I and some friends have a project of trying to watch all movies, tv episodes and other stuff with moving pictures related to roleplaying games ever made. We’re pretty far along on this goal. I’ll write here about old and new things we’ve found and watched.
The British director Peter Watkins has made three movies that are quite interesting from a roleplaying perspective, The Battle of Culloden (1964), Gladiatorerna (1969) and La Commune (Paris, 1871) (2000).
(The Battle of Culloden)
The Battle of Culloden and La Commune (Paris, 1871) are interesting because of the way they were made. Both have historical subjects, and both involved large-scale recreations of the events they documented. The idea was to recreate the battle of Culloden and the Paris Commune in the style of historical re-enactment, and then do a movie about it documentary style.

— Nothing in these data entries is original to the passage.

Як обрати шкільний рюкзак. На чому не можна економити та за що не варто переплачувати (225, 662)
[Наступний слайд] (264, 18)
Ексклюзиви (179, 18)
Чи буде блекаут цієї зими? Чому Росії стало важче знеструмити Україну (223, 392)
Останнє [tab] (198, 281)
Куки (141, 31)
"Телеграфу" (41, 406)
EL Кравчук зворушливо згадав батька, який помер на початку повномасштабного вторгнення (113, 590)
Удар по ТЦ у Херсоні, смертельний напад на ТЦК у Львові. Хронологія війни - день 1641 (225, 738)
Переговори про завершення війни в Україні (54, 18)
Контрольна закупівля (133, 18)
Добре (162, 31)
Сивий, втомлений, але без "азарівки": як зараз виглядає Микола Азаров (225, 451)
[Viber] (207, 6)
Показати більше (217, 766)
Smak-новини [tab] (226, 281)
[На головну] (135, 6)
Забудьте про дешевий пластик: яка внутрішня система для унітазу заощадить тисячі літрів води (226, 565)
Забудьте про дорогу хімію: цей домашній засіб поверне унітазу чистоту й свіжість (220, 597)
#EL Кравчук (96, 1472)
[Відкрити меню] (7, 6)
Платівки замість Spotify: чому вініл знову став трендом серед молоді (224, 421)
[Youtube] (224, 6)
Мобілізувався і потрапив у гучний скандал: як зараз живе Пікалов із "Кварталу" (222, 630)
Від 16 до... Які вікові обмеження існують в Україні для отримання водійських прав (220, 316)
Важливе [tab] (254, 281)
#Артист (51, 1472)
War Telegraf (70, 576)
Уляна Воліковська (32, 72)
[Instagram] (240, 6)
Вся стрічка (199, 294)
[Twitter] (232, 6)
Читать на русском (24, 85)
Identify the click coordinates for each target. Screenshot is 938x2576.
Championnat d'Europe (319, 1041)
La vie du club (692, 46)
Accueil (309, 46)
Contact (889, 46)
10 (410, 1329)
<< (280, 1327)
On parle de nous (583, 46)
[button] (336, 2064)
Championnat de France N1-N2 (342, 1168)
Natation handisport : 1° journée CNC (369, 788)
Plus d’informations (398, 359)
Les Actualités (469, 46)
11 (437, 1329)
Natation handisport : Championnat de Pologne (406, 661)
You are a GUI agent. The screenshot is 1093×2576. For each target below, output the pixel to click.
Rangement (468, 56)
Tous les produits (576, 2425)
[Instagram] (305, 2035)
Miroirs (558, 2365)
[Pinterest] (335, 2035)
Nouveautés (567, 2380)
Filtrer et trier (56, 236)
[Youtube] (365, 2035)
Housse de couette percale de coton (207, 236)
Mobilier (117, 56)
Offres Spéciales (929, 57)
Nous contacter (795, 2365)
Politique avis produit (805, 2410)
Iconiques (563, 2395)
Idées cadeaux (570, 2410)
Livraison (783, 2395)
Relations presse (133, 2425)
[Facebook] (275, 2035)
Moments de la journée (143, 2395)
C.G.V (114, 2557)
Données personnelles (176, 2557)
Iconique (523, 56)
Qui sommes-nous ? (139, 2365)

The only element out of time in each movie is the camera crew, interviewing participants and shooting as events progress. From the way the interviews play out, it really looks like the people participating in the enactment are in fact larping.
Both are also good movies. The Battle of Culloden is one of the most savagely anti-war films I have ever seen, with unrelenting focus on the miseries that followed medieval warfare. La Commune (Paris, 1871) is 345 minutes long, but the duration pays off in its depiction of life in the Commune.
There’s a good documentary about the making of La Commune (Paris, 1871) called The Universal Clock: The Resistance of Peter Watkins.
(La Commune (Paris, 1871))
The third movie, Gladiatorerna, is a scifi mockumentary set in a fictional future where the great powers of the world have stopped waging war and have instead started organizing games in which teams of combat specialists take on each other.
The way the setup is depicted is very interesting, and there’s a lot of attention being paid to how the whole thing works. We see the game master rooms, how enviromental hazards are activated, and the decisions that go into setting up each game.
(Gladiatorerna)
The movie would be a solid basis for anything from a milsim to a fullscale larp. Its ideas develop admirably, and its interesting to see its characters both go along with the game, and rebel against it.